I have been asked by many people why I prefer one brand over another and why I am so brand loyal. With Twitter and other forms of social media in the mix, there is no reason why you shouldn't be constantly engaged by your favorite brands. Whether it's JetBlue helping you out when your flight is delayed or CVS giving people who interact with them special discount codes, social media fans and followers should always feel like their voice is important and influential. The same should hold true for your own business. How are you making sure your prospective and current customers feel like they can get in touch with you and stay constantly engaged?

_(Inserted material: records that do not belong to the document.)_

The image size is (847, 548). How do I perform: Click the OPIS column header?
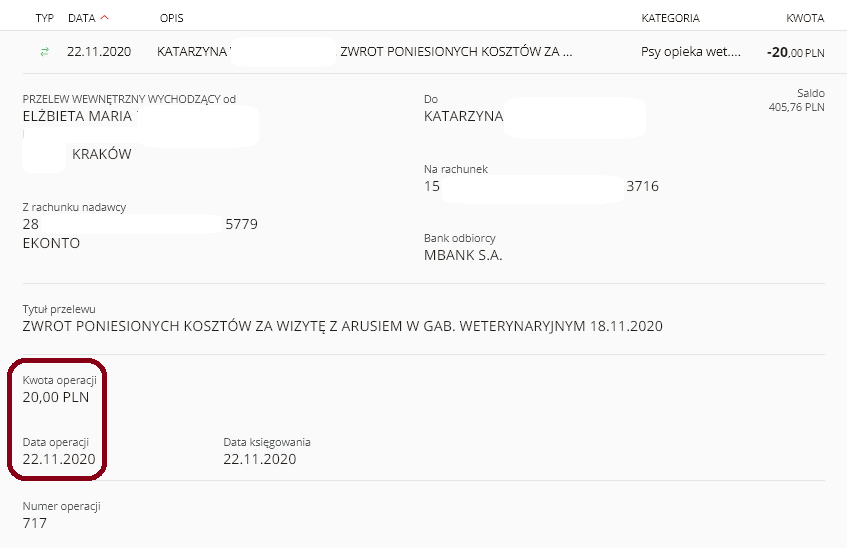pyautogui.click(x=172, y=18)
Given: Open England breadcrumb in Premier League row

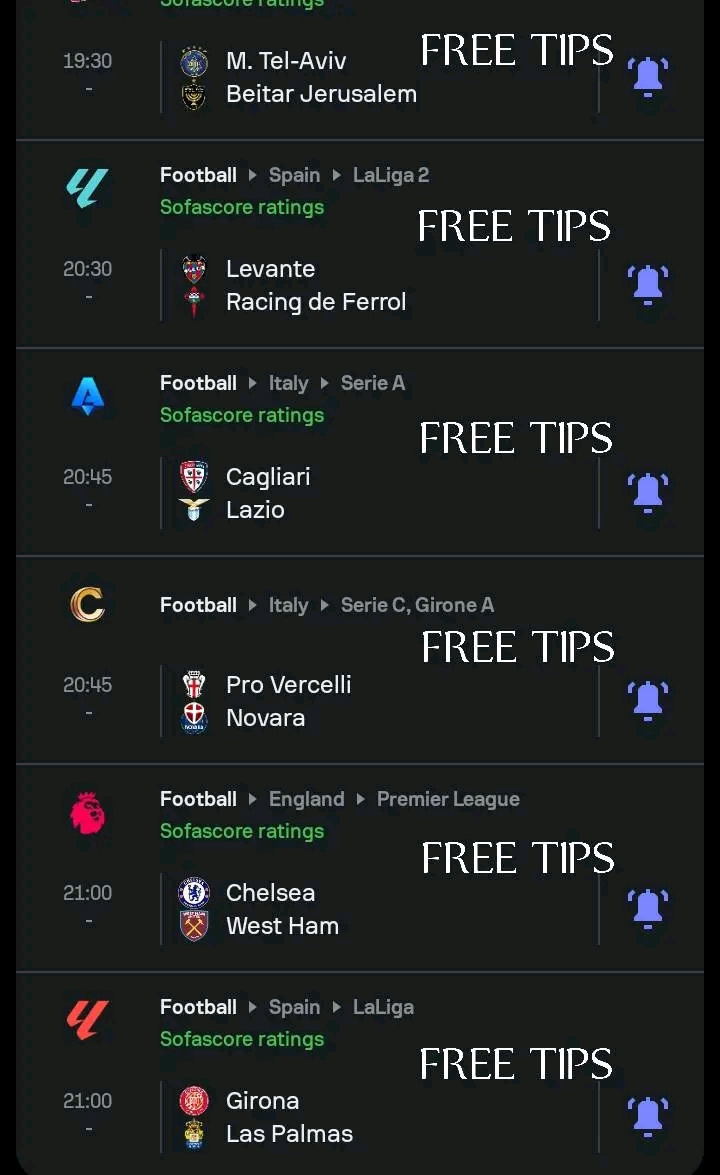Looking at the screenshot, I should tap(306, 799).
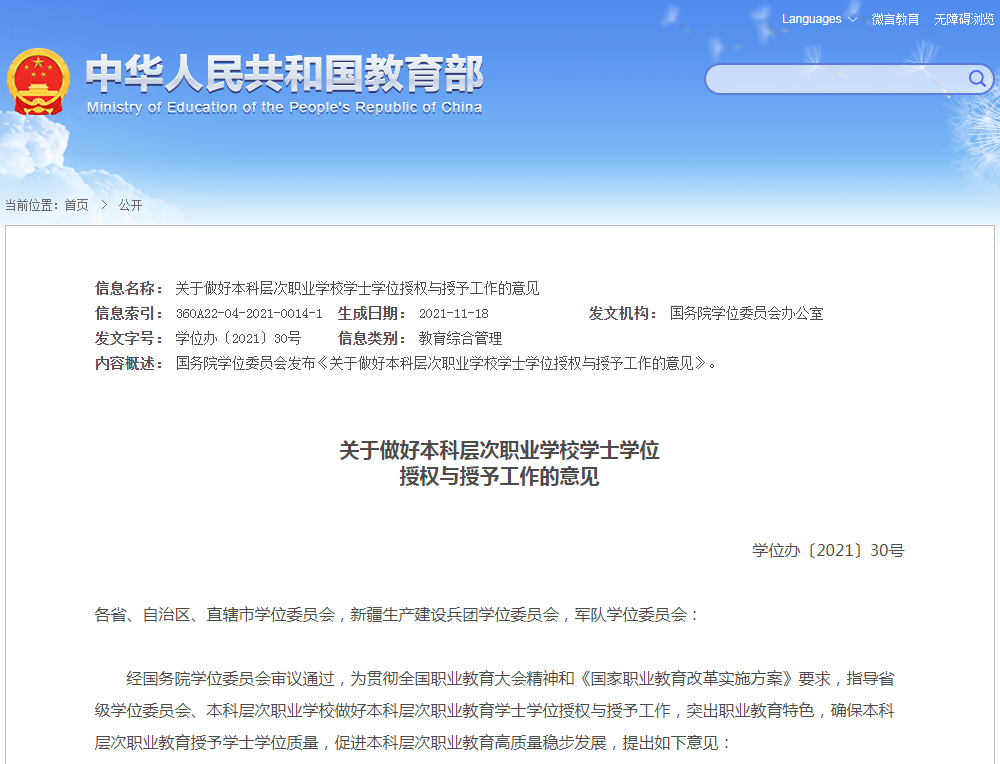Viewport: 1000px width, 764px height.
Task: Click the 微言教育 WeChat link icon
Action: pyautogui.click(x=897, y=18)
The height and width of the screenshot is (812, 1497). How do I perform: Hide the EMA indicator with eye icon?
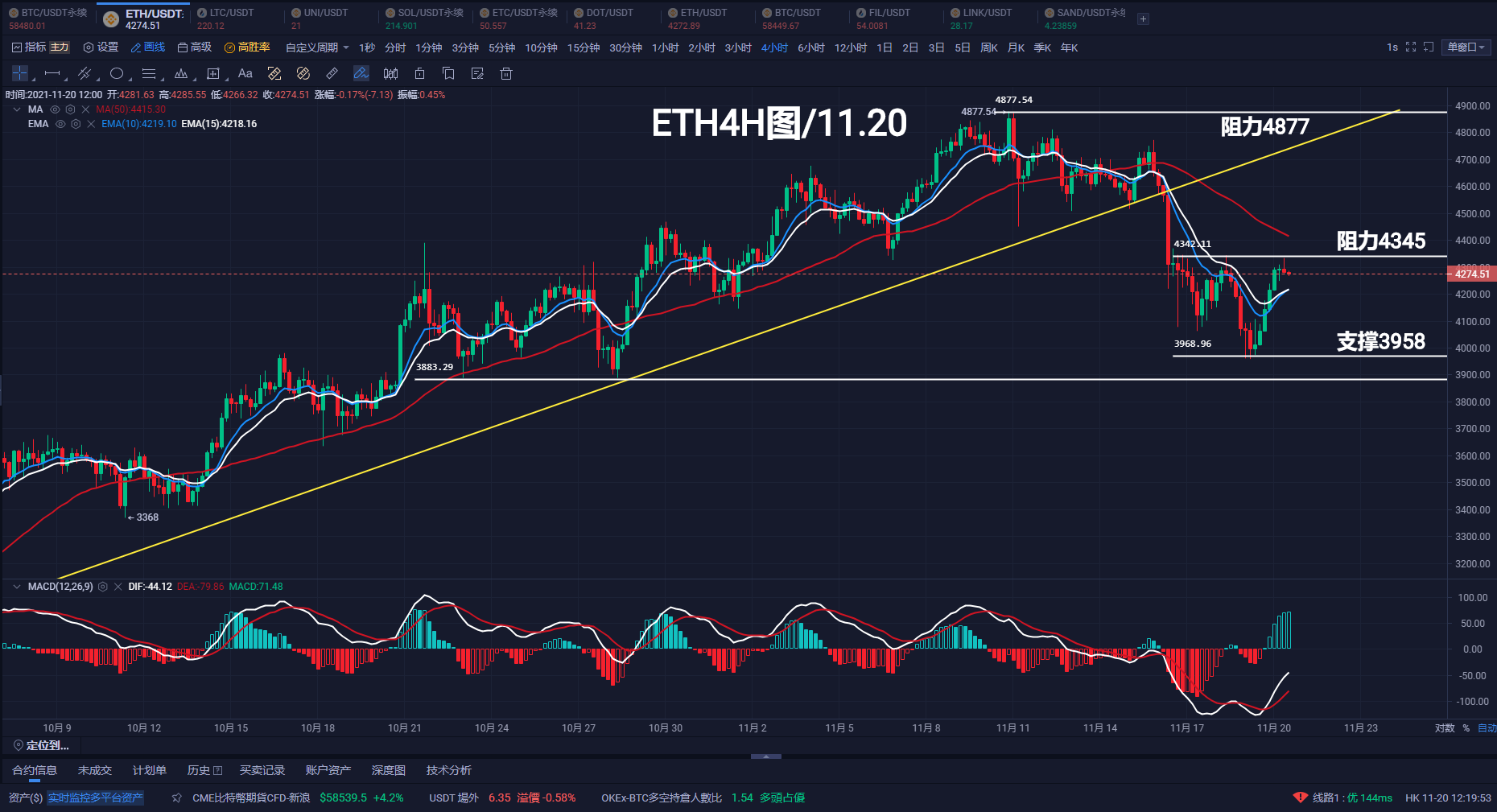pos(60,124)
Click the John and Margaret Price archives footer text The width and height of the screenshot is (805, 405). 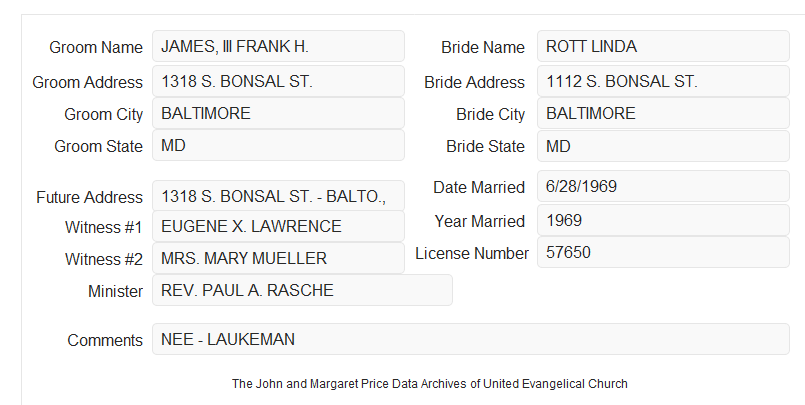430,384
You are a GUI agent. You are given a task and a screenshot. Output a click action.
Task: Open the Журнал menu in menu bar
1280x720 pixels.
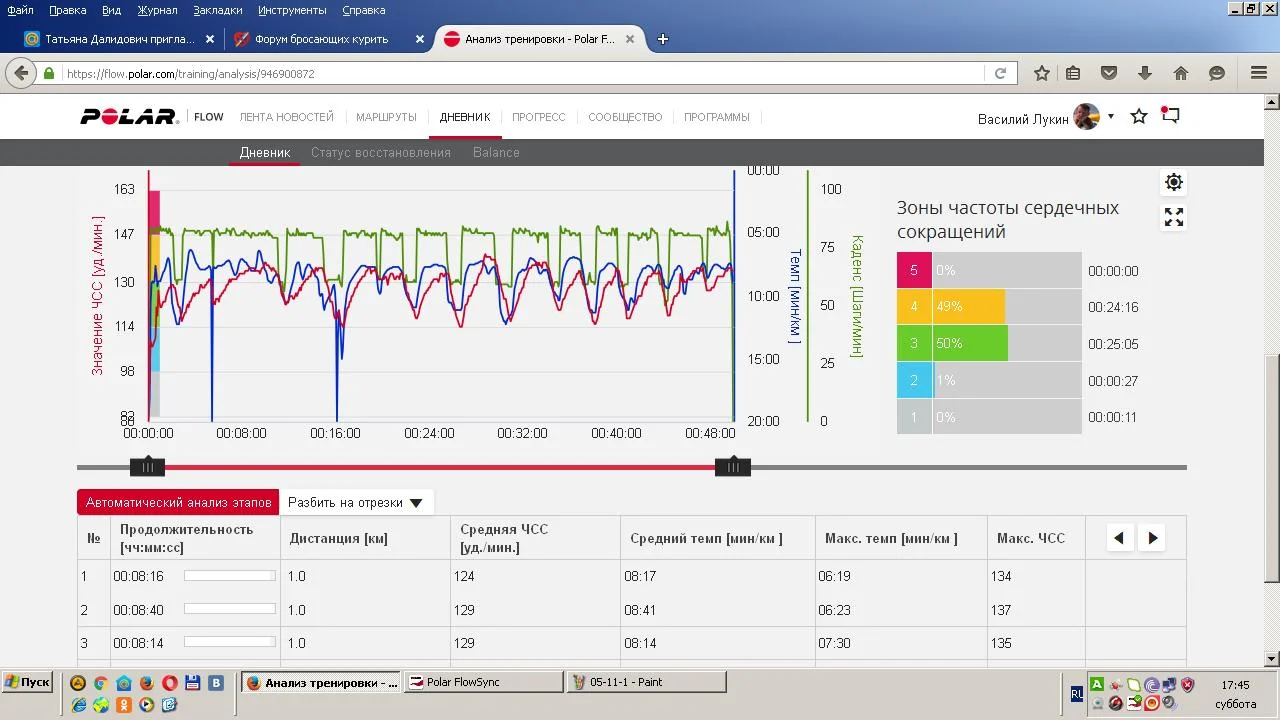pyautogui.click(x=157, y=10)
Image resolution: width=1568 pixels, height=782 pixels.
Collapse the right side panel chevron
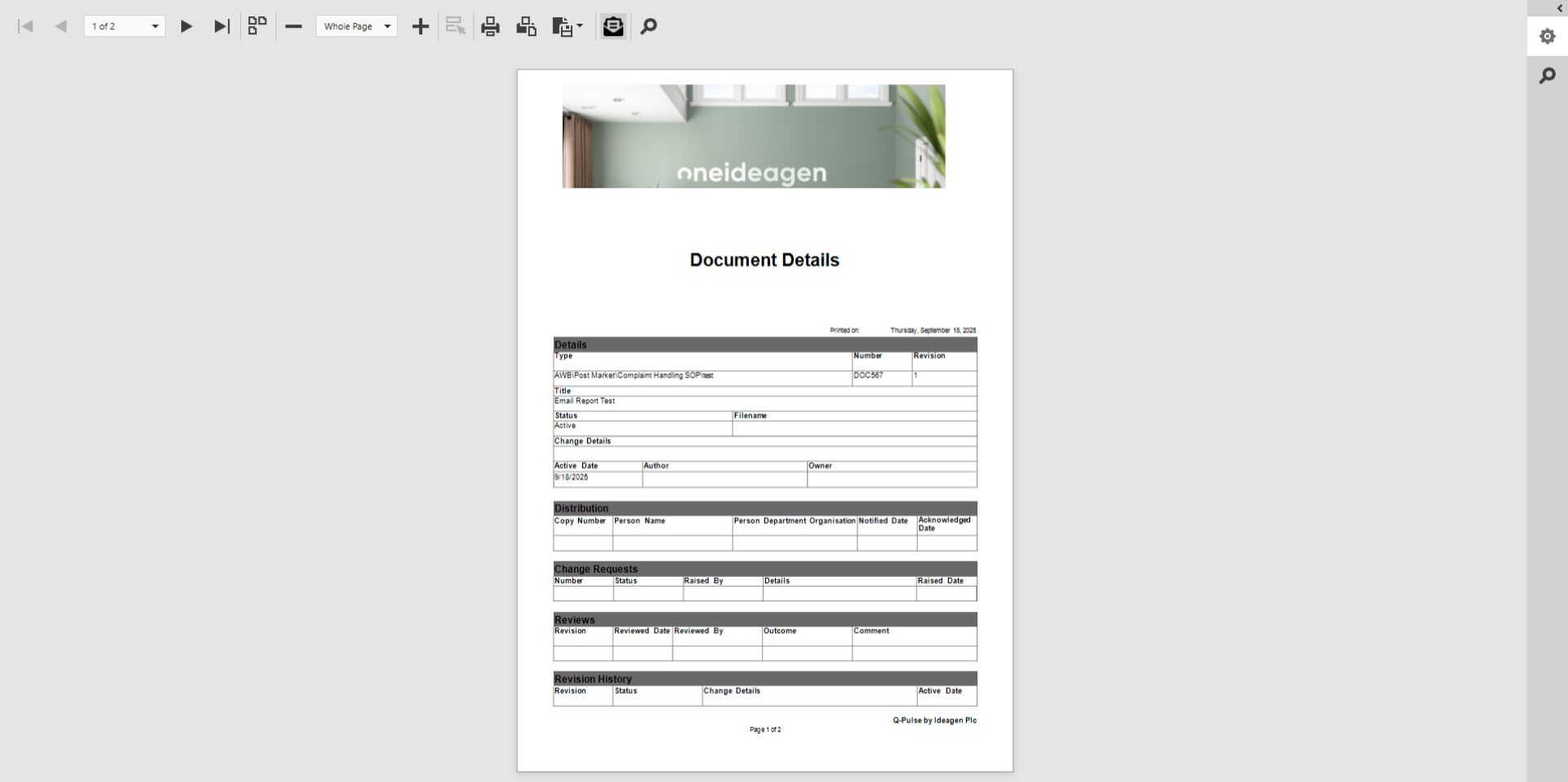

1. Respond to Customers, Whether Good or Bad
It is now often someone's first instinct to go right to Twitter to complain about a product or brand. If a person is unhappy with a company, he or she wants everyone to know, and Twitter seems to be the right place to make that clear. It can often be frustrating for a company to constantly have to deal with this negative feedback, but it also provides a great opportunity for businesses to open up the conversation and show that they are listening. Customers who receive responses from companies on Twitter, even after they've said something negative about the company, are much more likely to use a product or service again. Knowing that their voice is heard goes a long way. Whether it is commenting on a Facebook status or responding to a tweet, make sure you acknowledge both the positive and the negative feedback.
2. Start Conversations
This is a great way to show you are a thought leader in the industry. Of course, you should be producing content and posting it to your various social media channels, but you should also be starting conversations. Ask your Twitter followers and Facebook fans what they think about a current event. Ask them what they think about a particular topic. Ask them what they think about a recent blog post your company wrote. This will show them that you care about their opinions and want to interact with them.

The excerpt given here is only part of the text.